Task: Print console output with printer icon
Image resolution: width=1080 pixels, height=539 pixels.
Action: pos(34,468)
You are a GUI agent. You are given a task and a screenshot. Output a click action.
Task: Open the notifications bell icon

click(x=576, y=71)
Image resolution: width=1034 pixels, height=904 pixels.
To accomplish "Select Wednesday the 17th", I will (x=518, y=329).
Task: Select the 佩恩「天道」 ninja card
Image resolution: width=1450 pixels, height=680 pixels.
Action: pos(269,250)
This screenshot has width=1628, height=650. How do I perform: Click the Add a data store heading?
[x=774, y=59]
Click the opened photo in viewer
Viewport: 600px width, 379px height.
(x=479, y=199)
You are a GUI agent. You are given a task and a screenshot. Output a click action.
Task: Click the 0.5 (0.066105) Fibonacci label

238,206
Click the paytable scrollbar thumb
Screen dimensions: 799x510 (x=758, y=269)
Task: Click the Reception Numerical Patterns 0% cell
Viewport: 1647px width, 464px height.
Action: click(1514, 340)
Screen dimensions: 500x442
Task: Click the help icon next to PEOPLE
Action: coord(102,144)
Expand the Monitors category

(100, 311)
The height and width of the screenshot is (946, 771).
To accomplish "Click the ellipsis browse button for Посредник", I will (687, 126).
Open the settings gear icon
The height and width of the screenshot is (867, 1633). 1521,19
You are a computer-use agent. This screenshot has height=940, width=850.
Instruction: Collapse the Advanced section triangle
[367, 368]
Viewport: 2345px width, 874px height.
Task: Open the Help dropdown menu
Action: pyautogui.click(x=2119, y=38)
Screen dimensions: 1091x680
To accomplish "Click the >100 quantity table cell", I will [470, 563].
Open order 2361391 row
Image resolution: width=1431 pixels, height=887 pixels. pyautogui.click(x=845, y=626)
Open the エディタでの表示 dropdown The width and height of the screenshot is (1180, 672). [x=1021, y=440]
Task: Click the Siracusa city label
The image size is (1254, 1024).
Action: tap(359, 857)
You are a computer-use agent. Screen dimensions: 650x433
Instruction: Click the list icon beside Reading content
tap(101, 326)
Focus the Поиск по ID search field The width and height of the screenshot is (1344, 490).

▸ **Work to be completed**:
Look above for the line containing "Task: Click the Siracusa city label"; copy from it through the last line, exactly, and nothing more.

▸ **Problem solution**:
Task: Click the Siracusa city label
The image size is (1254, 1024).
Action: tap(359, 857)
You are a computer-use agent. Screen dimensions: 650x433
Instruction: Click the list icon beside Reading content
tap(101, 326)
Focus the Поиск по ID search field The width and height of the screenshot is (1344, 490).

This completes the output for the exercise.